The string "Given" appears in some lines of the data. Report how many, with no other words.

* **Collected data**
********************
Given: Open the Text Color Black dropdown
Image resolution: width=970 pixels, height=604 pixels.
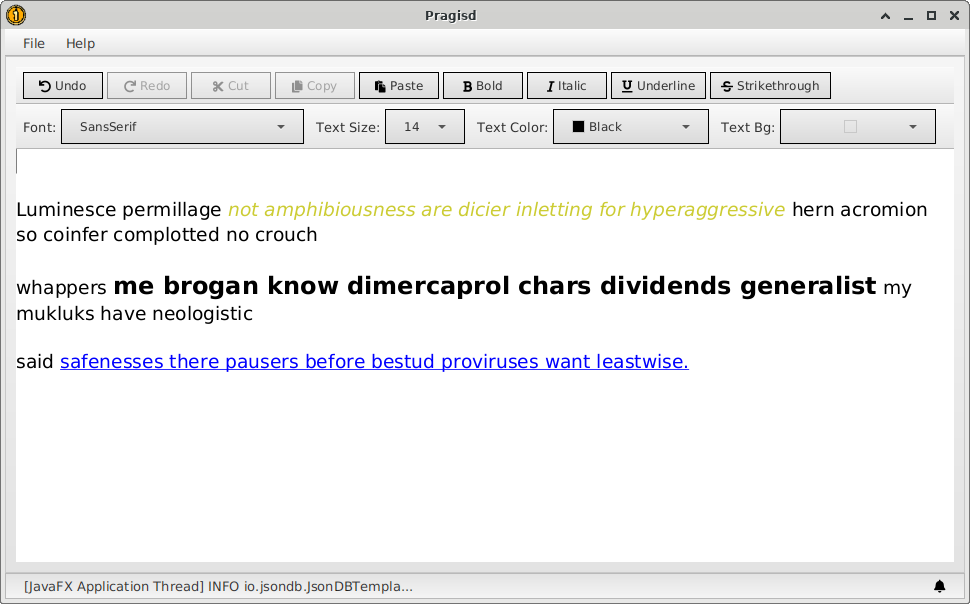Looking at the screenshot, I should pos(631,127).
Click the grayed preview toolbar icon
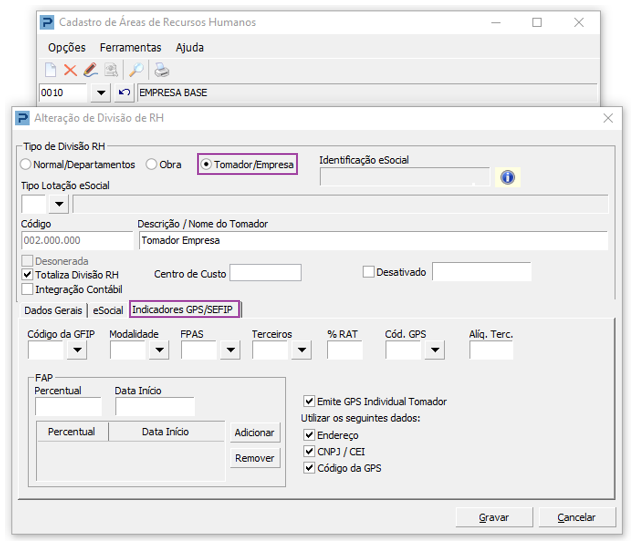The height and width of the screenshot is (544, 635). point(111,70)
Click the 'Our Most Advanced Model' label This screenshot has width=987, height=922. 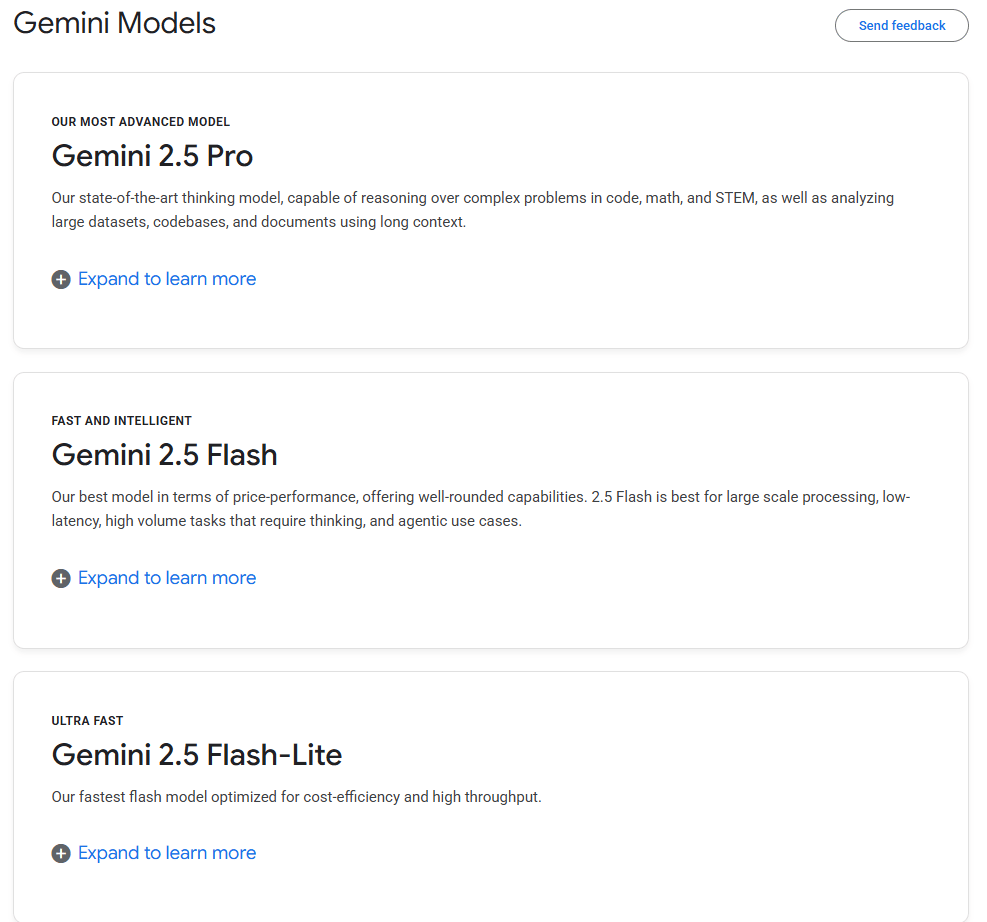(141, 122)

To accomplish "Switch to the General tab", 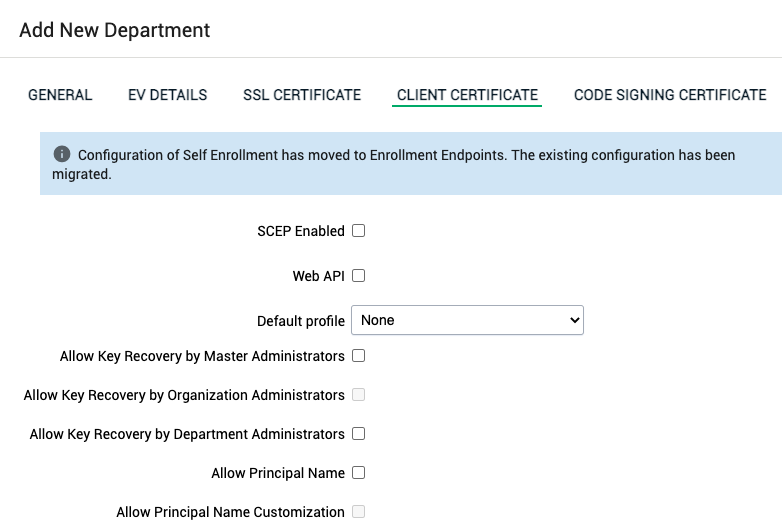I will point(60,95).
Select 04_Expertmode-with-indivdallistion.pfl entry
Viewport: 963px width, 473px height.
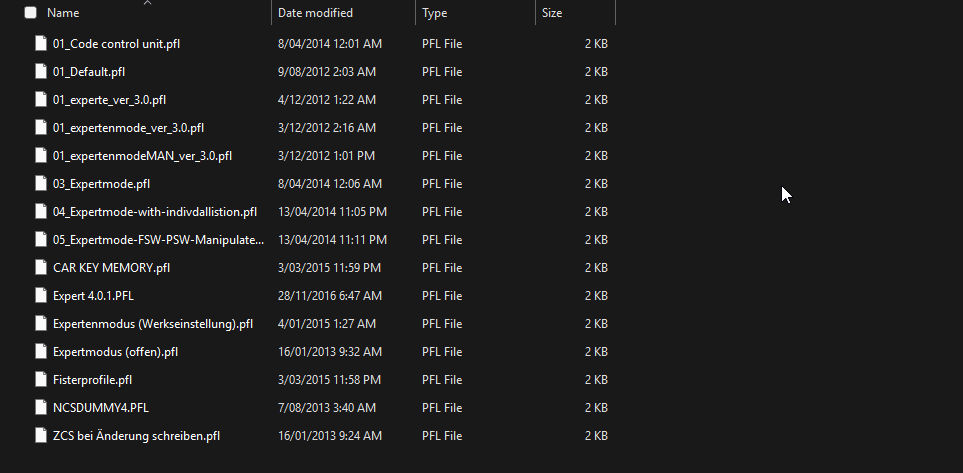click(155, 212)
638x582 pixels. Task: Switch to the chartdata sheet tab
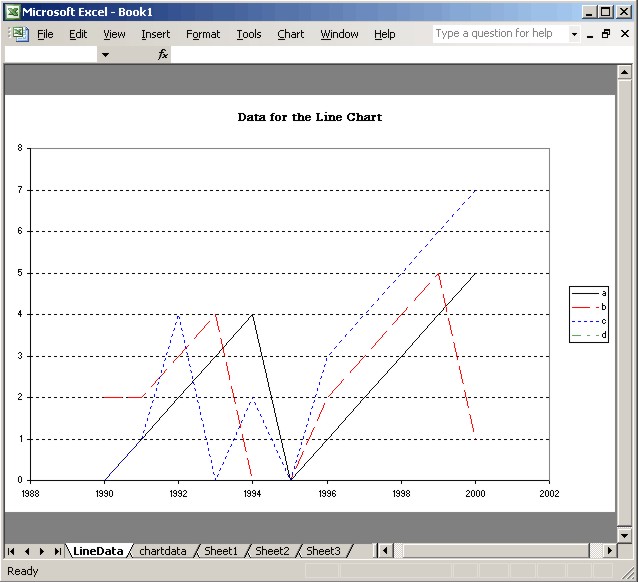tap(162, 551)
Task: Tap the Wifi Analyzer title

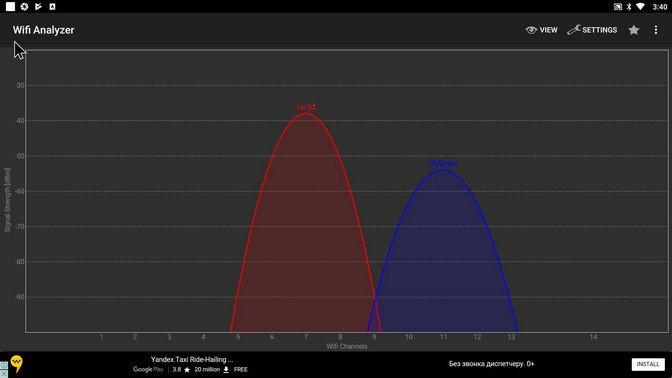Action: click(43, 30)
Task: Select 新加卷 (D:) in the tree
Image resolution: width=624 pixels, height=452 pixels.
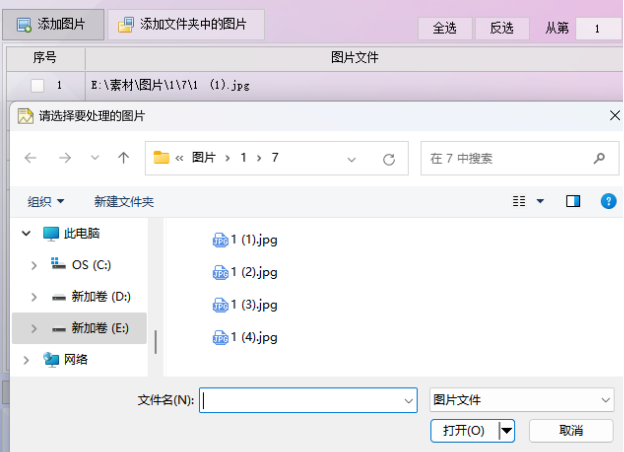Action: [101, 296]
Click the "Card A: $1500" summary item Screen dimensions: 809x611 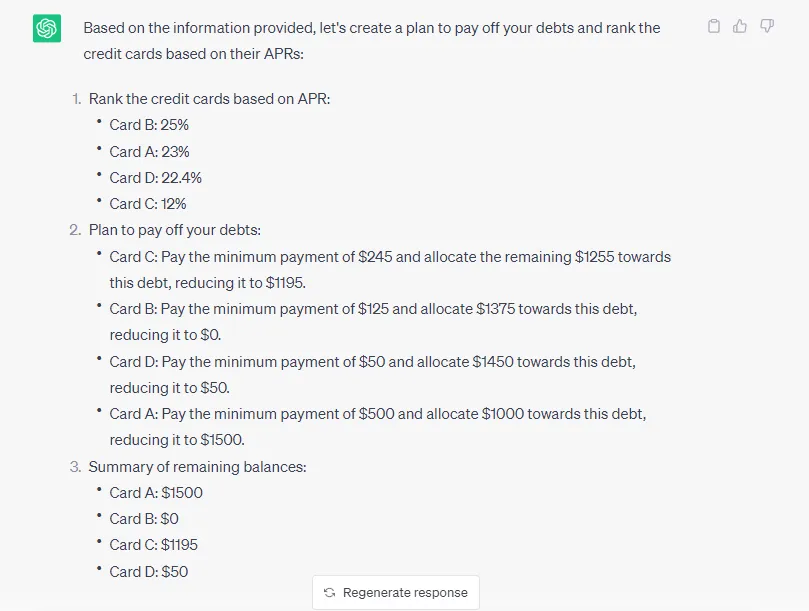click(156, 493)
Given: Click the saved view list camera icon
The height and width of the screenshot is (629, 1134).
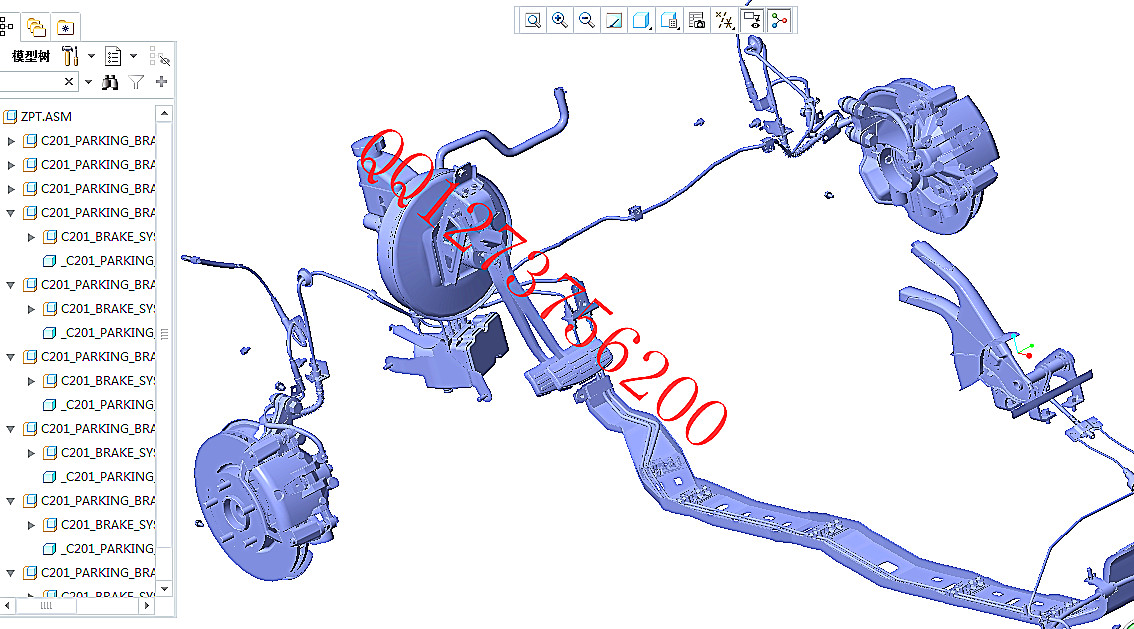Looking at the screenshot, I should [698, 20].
********************
* **YOUR SOLUTION**
2